Structural and mechanistic studies of polymerase η bypass of phenanthriplatin DNA damage

Platinum drugs are a mainstay of anticancer chemotherapy. Nevertheless, tumors often display inherent or acquired resistance to platinum-based treatments, prompting the search for new compounds that do not exhibit cross-resistance with current therapies. Phenanthriplatin, cis-diamminephenanthridinechloroplatinum(II), is a potent monofunctional platinum complex that displays a spectrum of activity distinct from those of the clinically approved platinum drugs. Inhibition of RNA polymerases by phenanthriplatin lesions has been implicated in its mechanism of action. The present study evaluates the ability of phenanthriplatin lesions to inhibit DNA replication, a function disrupted by traditional platinum drugs. Phenanthriplatin lesions effectively inhibit DNA polymerases nu, zeta and k and the Klenow fragment. In contrast to results obtained with DNA damaged by cisplatin, all of these polymerases were capable of inserting a base opposite a phenanthriplatin lesion, but only Pol eta, an enzyme efficient in translesion synthesis, was able to fully bypass the adduct, albeit with low efficiency.

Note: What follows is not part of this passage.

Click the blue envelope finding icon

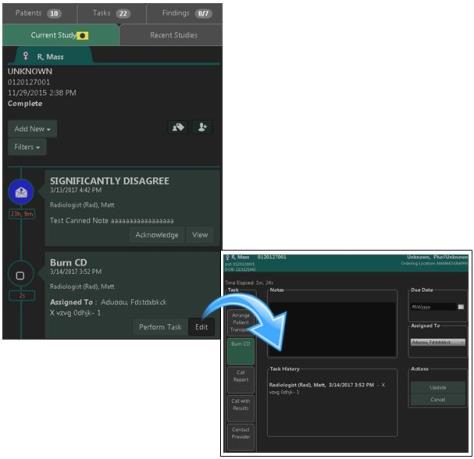(21, 192)
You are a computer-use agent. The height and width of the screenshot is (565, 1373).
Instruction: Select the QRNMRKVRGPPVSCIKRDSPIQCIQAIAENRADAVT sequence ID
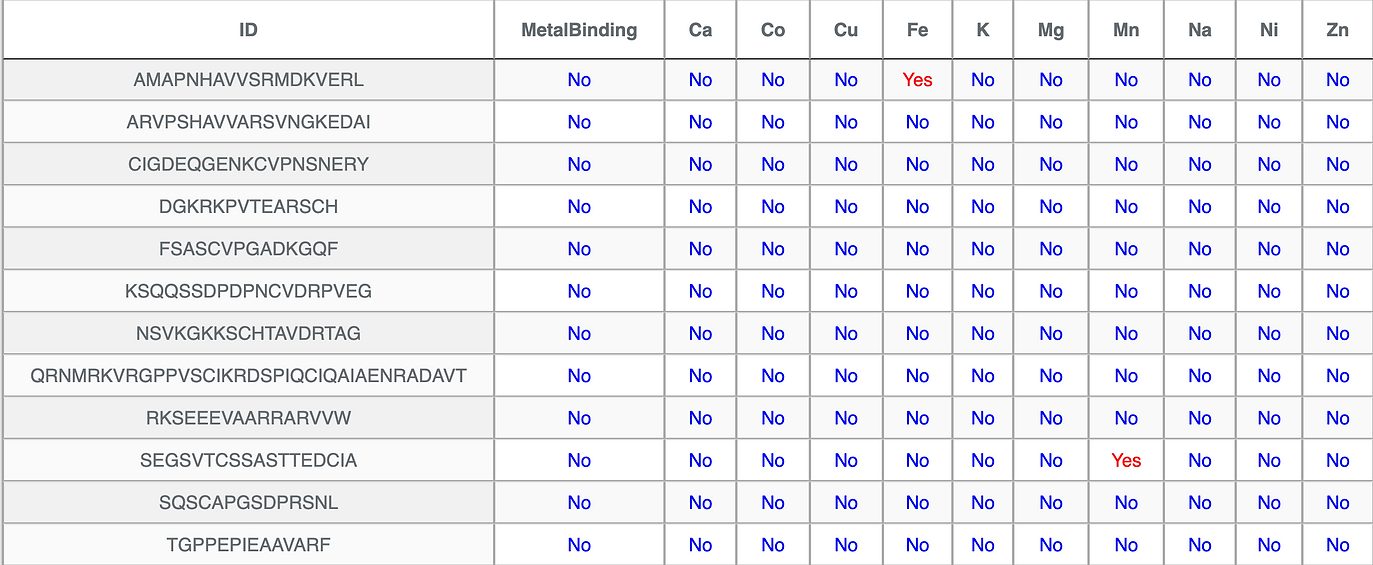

X-ray structural characterization of Pol eta complexed with site-specifically platinated DNA at both the insertion and + 1 extension steps reveals that phenanthriplatin on DNA interacts with and inhibits Pol eta in a manner distinct from that of cisplatin- DNA adducts. Unlike cisplatin and oxaliplatin, the efficacies of which are influenced by Pol eta expression, phenanthriplatin is highly toxic to both Pol eta+ and Pol eta-cells. Given that increased expression of Pol eta is a known mechanism by which cells resist cisplatin treatment, phenanthriplatin may be valuable in the treatment of cancers that are, or can easily become, resistant to cisplatin.